• **PROBLEMS**:
**A)** In the notes on early South Asia, by what date had Indus river valley inhabitants cultivated cotton?
**B)** Pick up the notes on early South Asia right after their last line and carry them further in the same bulleted style.

• **PAGE**:

------------------------------------------------------------

AP World History Notes

Chapter 4: Early Societies in South Asia

  • Indra was basically a god like you'd think of dwarven gods -- he ate a lot, drank a lot, and fought a lot.
  • In the early days of Aryan migrations, Indra was their chief god.

    • They sung hundreds of hymns and told dozens of stories about him.
  • Soma was originally a hallucinagenic drug taken by Aryian priests.
  • The Aryans took Indra as a leader against earthly forces, as well as heavenly foes.

    • Instead of mounting an attack into India, they migrated in sizable numbers into south Asia.
  • Indra did  not survive as the permanent god of the Aryain people. As Aryian and Dravidian people intermixed, all memory of Indra faded.
  • India was a paleolithic site at least 200,000 years before the Aryans introduced Indra to south Asia.
  • Between 8000 and 5000 BCE, cultivators built a neolithic society west of the Indus River.
  • The Harappan society (so named after one of its two chiefs) developed in the Indus river valley.

    • It is impossible to follow the developement of the Harappan society, as all the remains of their early development are underwater.
    • The earliest remains accessable are from around 2500 BCE, during the high point of the Harappan society.
    • The other main problem with studying the Harappan society is that they used a system of writing in which four hundred symbols represented sounds and words. It has yet to be deciphered, but scientists agree that it is most likely a Dravidian tongue.
  • The Indus river made an agricultural society possible for northern India.

    • Cultivators grew wheat and barley, and supplemented their diet with cattle, sheep and goats. Additionally, they ate chicken, they kept the world's first chicken.
  • Indian people had the first domesticated chickens.
  • Indus river valley inhabitants had cultivated cotton by 5000 BCE.

    • Dyed cloth was found dating back to 2000 BCE.
  • Between 3000 and 2500 BCE, Dravidian people build a complex society that dominated the Indus river valley until its decline in 1900 BCE.
  • No evidence survices concerning the Harappan political system.
  • Harappan settlements probably had about 1500 inhabitants.
  • Both Harappa and Mohenjo-Daro had city walls, a fortified citadel and a large granary, suggesting they served as centers of political authority and sites for collection and redistribution of taxes paid in the form of grain.
  • The two cities established patters that shaped the larger society -- weights, measures, architectural styles, and brick sizes were consistent throughout the land.

------------------------------------------------------------

• **RECORD LIST**:
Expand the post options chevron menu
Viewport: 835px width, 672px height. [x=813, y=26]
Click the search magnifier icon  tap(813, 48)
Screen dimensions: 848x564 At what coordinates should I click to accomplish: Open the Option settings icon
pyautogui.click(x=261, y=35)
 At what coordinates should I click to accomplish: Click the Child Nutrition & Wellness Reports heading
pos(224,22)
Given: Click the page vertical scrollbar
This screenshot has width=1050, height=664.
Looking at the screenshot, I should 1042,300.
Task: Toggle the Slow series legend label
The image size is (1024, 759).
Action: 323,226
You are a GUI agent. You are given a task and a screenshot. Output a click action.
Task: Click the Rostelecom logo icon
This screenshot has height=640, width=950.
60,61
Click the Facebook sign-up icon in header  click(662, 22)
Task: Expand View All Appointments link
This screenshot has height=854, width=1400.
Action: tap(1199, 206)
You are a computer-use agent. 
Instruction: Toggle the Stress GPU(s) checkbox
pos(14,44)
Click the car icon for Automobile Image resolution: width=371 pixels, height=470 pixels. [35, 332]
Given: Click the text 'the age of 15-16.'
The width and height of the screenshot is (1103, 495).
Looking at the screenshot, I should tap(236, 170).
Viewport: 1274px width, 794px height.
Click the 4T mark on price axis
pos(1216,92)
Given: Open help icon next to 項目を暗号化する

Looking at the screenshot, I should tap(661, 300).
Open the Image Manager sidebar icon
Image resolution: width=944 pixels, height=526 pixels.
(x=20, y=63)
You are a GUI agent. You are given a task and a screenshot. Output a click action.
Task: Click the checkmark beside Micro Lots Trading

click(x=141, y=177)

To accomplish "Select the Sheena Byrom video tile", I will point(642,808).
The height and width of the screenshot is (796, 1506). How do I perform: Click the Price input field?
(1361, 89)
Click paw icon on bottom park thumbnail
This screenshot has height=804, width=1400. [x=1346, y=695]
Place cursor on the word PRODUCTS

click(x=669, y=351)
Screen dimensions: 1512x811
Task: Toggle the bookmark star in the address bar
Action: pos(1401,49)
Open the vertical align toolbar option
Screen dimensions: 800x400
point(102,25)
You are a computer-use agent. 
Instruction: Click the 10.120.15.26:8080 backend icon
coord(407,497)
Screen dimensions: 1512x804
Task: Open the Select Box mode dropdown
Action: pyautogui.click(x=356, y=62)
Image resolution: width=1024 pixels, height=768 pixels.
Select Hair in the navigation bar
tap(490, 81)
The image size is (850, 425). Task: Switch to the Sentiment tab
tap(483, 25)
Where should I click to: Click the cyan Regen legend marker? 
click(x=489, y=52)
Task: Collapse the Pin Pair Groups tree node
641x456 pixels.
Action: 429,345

------------------------------------------------------------

• **TASK ANSWERS**:
**A)** By 5000 BCE.

**B)**
  • Harappans encouraged both foreign and domestic trade. Items produced in both Harappa and Mojenjo-daro found their wall all over the Indus river valley.

    • From 2300 to 1750, they also traded with Mesopotamians.
  • At the city's high point, from 2500 to 2000 BCE, it was home to 40,000 people.
  • Almost all houses had private bathrooms with showers and toilets that drained into city sewage systems.
  • Harappan religion reflected a strong concern for fertility.
  • Some scholars believe that some of the Harappan dieties survived the decline of the larger society and found places later in the Hindu pantheon.
  • After 1900 BCE, the Harappan society largely collapsed.

    • Firstly, because of deforestation, which lead to decreased rainfall and erosion.
    • Another cause would be natural disasters, such as a sudden flood or earthquake.
  • By 1500 BCE, a group of nomadic people who called themselves the Aryans ("noble people") filtered through the Indian subcontinent, and settled throughout the Indus valley.

    • This migration took place over several centuries.
    • Aryans originally were quite dependant on a pastoral econoomy. They kept sheep, goats, and horses.
  • The Aryan people calculated price of items in terms of cattle.
  • Aryans did not use a system of writing, but trasmitted numerous poems and songs called the Vedas orally, in their sacret language Sanskrit.

    • Everyday communication happened in Prakt, which later evolved into Hindi, Bengali, and Urdu.
  • There are four Vedas (collections of songs, prayers, and rituals honoring the gods of the Aryians), the earliest and most important being the Rig Veda, which was compiled between 1400 abd 900 BCE, and it was committed to writing.
  • The Vedas represent what priests need to know.
  • The Aryan people often clashed with Dravidians, but apparently also...had a friendly relationship with them sometimes?
  • Aryans people had hundred of chiefdoms, instead of centralized government, and often fought amongst themselves viciously.
  • Most of the chiefdoms have a leader known as a raja -- a Sanskrit term related to the Latin word rex ("king") --- who governened in collaboration with a council of elders.
  • During the early centuries of the Vedic age, Aryan groups settled in the Punjab, the upper Indus River valley that straddles the moder-day border between nothern India and Pakistan.

    • After 1000 BCE, they settled between the Himalayan fotthills and the Granges River.
    • By 750 BCE, populations increased enough that Aryans had established the first small cities in the Granges River valley.
    • By 500 BCE, Aryan groups had migrated south as far as northern Deccan.
  • Between 1000 and 500 BCE, tribal chiefs worked from more permanent capitals and depended on professional administrators.
  • The term "caste" comes from the Portugese word "casta" which refers to the social class based on heredity distinctions, with unchangable social class.
  • The Aryans used the word "varna" a Sanskrit word that means "color."
  • After 1000 BCE, the Aryans increasinly recognized for main varnas:

    • Brahmins - priests
    • Kshatriyas - warriars and aristocats
    • Vaishyas - cultivators, artisans, and merchants
    • Shundras - landlass peasants and surfs
  • As time went on, a hierarchy of subcastes known as jati were formed.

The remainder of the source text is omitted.